In my answer to the question on MathOverflow, I followed an idea suggested to me by my daughter Hypatia, namely that on even-sized boards $n^2\times n^2$ where $n$ is even, then the second player can win with a mirroring strategy: simply copy the opponent’s moves in reflected mirror image through the center of the board. In this way, the second player ensures that the position on the board is always symmetric after her play, and so if the previous move was safe, then her move also will be safe by symmetry. This is therefore a winning strategy for the second player, since any violation of the Sudoku condition will arise on the opponent’s play.

This argument works on even-sized boards precisely because the reflection of every row, column and sub-board square is a totally different row, column and sub-board square, and so any new violation of the Sudoku conditions would reflect to a violation that was already there. The mirror strategy definitely does not work on the odd-sized boards, including the main $9\times 9$ case, since if the opponent plays on the central row, copying directly would immediately introduce a Sudoku violation.

After posting that answer, Orson Peters (user orlp) pointed out that one can modify it to form a winning strategy for the first player on odd-sized boards, including the main $9\times 9$ case. In this case, let the first player begin by playing $5$ in the center square, and then afterwards copy the opponent’s moves, but with the ten’s complement at the reflected location. So if the opponent plays $x$, then the first player plays $10-x$ at the reflected location. In this way, the first player can ensure that the board is ten’s complement symmetric after her moves. The point is that again this is sufficient to know that she will never introduce a violation, since if her $10-x$ appears twice in some row, column or sub-board square, then $x$ must have already appeared twice in the reflected row, column or sub-board square before that move.
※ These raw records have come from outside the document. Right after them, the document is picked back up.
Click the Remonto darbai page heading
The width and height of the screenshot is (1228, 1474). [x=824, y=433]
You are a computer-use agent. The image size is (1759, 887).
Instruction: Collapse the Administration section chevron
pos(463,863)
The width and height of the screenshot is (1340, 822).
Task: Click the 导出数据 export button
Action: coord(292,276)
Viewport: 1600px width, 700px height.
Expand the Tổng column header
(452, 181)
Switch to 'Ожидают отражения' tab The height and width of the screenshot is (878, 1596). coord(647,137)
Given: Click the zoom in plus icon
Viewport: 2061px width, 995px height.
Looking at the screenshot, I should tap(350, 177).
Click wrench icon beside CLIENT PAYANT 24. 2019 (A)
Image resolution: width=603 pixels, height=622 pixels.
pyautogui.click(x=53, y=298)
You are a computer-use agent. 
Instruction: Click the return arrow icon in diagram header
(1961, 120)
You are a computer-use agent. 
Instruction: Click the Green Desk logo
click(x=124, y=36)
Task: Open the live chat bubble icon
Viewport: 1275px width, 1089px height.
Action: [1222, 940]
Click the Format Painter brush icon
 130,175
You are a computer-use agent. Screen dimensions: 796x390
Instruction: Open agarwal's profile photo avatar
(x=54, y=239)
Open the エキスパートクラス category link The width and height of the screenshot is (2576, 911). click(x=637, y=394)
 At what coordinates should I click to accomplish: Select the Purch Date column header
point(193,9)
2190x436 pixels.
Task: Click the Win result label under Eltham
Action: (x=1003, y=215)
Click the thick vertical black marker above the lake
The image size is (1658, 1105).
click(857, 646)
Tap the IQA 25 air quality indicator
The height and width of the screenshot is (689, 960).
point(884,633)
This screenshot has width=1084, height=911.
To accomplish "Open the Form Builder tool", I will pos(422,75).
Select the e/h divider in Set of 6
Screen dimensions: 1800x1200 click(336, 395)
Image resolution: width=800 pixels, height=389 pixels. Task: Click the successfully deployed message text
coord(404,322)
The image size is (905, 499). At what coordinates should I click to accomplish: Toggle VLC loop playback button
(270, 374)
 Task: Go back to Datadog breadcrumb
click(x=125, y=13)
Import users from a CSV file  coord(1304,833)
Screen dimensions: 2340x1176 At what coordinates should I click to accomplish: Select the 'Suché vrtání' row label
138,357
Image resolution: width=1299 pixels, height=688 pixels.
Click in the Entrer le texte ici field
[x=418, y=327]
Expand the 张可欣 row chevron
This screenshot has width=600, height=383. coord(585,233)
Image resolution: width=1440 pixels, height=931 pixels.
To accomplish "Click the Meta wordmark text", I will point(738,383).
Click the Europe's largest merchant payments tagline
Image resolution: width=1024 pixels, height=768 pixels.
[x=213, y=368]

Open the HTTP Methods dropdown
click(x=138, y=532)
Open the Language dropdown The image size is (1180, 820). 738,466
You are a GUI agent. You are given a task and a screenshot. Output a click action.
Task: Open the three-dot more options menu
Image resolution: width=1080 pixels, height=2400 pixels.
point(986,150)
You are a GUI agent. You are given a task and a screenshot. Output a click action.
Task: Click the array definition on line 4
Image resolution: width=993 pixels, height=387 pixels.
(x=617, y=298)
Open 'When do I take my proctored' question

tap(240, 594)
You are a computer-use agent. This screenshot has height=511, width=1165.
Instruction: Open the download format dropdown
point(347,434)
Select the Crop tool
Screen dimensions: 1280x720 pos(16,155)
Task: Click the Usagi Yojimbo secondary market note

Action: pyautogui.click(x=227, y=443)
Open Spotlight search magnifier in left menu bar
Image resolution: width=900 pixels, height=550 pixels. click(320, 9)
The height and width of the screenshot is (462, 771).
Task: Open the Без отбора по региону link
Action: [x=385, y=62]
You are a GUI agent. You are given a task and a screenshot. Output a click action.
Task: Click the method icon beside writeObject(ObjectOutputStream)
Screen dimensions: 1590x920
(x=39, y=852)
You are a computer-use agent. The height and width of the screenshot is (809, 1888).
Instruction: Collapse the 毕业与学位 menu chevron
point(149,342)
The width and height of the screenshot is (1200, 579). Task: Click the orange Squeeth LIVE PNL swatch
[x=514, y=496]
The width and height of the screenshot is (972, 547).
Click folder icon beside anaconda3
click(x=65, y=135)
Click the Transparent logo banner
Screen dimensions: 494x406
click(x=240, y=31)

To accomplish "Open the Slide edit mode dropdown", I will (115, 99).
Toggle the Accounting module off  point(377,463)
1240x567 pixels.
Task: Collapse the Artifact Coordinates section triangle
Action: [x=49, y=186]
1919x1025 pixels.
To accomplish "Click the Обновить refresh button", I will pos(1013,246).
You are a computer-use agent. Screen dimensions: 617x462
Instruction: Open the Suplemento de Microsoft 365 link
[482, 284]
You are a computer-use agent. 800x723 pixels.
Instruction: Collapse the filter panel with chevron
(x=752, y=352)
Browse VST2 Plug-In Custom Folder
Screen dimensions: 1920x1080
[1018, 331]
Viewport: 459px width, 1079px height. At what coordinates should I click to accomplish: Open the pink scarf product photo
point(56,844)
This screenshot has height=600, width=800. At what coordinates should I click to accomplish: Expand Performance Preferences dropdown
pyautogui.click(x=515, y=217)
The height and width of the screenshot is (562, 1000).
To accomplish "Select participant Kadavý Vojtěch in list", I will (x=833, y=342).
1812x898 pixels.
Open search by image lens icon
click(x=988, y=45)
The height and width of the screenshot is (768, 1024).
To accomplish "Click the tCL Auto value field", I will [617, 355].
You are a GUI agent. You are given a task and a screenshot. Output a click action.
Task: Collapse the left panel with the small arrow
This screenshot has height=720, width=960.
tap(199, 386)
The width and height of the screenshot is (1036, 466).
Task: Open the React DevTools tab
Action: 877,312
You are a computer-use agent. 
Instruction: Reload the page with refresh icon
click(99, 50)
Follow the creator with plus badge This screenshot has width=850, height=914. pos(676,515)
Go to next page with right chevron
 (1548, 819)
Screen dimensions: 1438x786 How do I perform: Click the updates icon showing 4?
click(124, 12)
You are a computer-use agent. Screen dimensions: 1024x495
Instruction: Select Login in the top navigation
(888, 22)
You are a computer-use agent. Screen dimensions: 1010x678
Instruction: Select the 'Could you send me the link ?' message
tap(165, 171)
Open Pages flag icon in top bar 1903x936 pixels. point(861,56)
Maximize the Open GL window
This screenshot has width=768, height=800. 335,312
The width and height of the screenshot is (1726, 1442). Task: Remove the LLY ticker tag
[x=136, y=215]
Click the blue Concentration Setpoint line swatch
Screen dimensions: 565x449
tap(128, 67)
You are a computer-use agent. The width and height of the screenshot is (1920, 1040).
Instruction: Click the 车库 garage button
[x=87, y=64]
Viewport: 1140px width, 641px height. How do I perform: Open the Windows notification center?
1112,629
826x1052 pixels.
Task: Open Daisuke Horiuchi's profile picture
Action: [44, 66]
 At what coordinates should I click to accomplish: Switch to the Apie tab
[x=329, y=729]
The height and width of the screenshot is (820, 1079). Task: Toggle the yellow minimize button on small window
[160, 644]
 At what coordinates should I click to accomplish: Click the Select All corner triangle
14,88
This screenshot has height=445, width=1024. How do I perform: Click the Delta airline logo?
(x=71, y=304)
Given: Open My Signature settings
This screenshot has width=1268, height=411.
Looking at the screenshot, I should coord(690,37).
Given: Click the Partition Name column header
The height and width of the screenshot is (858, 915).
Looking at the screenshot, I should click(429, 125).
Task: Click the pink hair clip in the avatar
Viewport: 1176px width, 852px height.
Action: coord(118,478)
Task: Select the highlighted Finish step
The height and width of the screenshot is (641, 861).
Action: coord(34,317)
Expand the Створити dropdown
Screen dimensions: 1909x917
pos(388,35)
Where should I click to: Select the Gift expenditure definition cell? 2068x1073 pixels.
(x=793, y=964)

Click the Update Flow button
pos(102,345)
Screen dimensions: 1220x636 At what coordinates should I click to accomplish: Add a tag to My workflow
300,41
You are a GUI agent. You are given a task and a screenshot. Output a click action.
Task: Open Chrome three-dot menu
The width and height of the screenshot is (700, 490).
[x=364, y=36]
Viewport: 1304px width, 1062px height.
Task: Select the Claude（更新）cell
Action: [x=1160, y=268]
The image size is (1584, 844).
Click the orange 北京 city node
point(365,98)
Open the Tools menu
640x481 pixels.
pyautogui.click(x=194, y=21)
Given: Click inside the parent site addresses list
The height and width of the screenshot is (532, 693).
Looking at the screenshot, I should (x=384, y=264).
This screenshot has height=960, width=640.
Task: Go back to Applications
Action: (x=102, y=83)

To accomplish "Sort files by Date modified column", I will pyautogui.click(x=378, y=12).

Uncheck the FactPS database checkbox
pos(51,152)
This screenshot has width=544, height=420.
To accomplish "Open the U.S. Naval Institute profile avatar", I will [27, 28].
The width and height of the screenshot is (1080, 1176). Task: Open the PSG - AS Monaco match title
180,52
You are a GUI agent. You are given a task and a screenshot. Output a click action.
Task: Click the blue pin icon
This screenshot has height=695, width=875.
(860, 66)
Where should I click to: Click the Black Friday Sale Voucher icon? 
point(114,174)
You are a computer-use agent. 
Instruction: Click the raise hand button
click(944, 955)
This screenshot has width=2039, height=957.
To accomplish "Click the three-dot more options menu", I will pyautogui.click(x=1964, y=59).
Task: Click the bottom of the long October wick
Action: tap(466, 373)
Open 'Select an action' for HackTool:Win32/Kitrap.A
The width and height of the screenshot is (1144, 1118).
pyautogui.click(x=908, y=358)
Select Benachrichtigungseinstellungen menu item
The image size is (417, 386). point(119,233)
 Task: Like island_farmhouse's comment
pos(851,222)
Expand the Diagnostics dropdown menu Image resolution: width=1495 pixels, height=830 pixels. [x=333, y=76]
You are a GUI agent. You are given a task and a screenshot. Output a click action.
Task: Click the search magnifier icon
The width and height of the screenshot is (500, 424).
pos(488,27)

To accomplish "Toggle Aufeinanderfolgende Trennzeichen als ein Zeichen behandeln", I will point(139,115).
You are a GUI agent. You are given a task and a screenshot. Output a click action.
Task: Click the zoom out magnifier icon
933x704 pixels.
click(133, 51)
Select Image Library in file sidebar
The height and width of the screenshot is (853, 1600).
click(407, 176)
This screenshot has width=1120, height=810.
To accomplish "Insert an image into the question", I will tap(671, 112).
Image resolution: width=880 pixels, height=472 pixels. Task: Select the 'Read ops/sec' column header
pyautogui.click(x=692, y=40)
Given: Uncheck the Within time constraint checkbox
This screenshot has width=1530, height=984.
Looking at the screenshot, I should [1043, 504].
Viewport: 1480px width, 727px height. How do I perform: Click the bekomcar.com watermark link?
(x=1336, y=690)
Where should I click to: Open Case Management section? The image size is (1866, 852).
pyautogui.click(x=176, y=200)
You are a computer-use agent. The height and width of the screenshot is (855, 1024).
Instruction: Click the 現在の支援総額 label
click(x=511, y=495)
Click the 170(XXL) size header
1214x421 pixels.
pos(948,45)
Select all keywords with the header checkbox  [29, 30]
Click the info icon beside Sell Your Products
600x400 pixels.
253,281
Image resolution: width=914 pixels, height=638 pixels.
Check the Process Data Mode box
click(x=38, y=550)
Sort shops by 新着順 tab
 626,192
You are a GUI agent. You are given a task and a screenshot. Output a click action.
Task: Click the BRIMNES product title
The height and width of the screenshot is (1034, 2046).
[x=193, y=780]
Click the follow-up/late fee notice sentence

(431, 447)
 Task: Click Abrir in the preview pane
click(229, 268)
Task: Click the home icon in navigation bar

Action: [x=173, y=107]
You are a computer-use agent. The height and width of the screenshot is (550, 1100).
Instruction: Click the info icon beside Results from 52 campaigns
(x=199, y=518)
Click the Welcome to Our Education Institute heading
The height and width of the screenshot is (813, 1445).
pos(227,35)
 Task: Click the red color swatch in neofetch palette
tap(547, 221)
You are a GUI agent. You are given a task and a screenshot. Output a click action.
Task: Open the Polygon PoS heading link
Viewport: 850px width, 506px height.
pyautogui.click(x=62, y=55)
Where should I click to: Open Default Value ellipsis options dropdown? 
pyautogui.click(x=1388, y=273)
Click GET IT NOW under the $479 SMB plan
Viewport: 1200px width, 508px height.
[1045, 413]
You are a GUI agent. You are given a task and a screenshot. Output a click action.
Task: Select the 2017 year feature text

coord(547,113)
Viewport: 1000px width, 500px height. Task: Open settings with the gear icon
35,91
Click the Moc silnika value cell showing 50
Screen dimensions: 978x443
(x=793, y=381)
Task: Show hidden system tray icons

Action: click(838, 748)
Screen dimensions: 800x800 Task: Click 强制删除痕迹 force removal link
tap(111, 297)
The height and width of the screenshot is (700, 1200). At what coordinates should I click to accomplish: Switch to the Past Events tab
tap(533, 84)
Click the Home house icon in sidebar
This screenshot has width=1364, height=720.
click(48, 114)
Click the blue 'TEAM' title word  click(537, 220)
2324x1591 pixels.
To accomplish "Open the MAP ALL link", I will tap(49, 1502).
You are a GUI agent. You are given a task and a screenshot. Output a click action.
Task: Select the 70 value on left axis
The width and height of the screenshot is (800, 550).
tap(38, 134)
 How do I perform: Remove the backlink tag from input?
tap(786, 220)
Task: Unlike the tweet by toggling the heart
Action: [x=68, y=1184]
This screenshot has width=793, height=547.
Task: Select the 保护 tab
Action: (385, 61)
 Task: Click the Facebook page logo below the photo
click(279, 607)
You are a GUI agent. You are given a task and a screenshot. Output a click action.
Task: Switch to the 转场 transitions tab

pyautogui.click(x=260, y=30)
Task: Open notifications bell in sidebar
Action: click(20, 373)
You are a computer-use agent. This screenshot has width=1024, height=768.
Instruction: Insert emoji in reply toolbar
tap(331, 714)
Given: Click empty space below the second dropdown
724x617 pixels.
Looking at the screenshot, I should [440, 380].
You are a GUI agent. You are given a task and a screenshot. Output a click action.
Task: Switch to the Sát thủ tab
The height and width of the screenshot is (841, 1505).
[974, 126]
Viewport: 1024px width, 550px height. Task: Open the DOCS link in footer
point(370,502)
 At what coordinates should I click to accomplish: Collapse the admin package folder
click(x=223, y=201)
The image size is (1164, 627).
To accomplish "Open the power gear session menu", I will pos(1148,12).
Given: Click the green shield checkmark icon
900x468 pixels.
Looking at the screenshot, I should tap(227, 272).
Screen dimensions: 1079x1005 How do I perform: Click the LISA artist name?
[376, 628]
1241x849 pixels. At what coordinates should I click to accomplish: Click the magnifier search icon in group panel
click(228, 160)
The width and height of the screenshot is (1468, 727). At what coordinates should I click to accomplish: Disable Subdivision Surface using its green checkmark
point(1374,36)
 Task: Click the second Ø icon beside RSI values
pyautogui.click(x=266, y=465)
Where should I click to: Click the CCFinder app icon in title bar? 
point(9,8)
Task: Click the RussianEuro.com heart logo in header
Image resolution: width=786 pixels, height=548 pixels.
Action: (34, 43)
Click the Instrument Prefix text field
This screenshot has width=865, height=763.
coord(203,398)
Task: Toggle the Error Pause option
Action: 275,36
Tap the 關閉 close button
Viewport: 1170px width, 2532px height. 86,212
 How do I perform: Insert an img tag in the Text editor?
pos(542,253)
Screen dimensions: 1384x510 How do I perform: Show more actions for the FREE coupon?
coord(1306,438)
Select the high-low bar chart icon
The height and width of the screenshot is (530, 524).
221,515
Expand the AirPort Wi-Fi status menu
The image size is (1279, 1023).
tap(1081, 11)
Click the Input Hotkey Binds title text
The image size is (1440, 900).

This idea is fully general for odd-sized Sudoku boards $n^2\times n^2$, where $n$ is odd. If $n=2k-1$, then the first player starts with $k$ in the very center and afterward plays the $2k$-complement of her opponent’s move at the reflected location.

Conclusion.

1. On even-sized Sudoku boards, the second player wins the Sudoku game by the mirror copying strategy.
2. On odd-sized Sudoku boards, the first players wins the Sudoku game by the complement-mirror copying strategy.

Note that on the even boards, the second player could also play complement mirror copying just as successfully.

What I really want to tell you about, however, is the infinite Sudoku game (following a suggestion of Sam Hopkins). Suppose that we try to play the Sudoku game on a board whose subboard squares are $\mathbb{Z}\times\mathbb{Z}$, so that the full board is a $\mathbb{Z}\times\mathbb{Z}$ array of those squares, making $\mathbb{Z}^2\times\mathbb{Z}^2$ altogether. (Or perhaps you might prefer the board $\mathbb{N}^2\times\mathbb{N}^2$?)

One thing to notice is that on an infinite board, it is no longer possible to get trapped at a finite stage of play, since every finite position can be extended simply by playing a totally new label from the set of labels; such a move would never lead to a new violation of the explicit Sudoku condition.

For this reason, I should like to introduce the Sudoku Solver-Spoiler game variation as follows. There are two players: the Sudoku Solver and the Sudoku Spoiler. The Solver is trying to build a global Sudoku solution on the board, while the Spoiler is trying to prevent this. Both players must obey the Sudoku condition that labels are never to be explicitly repeated in any row, column or sub-board square. On an infinite board, the game proceeds transfinitely, until the board is filled or there are no legal moves. The Solver wins a play of the game, if she successfully builds a global Sudoku solution, which means not only that every location has a label and there are no repetitions in any row, column or sub-board square, but also that every label in fact appears in every row, column and sub-board square. That is, to count as a solution, the labels on any row, column and sub-board square must be a bijection with the set of labels. (On infinite boards, this is a stronger requirement than merely insisting on no repetitions.)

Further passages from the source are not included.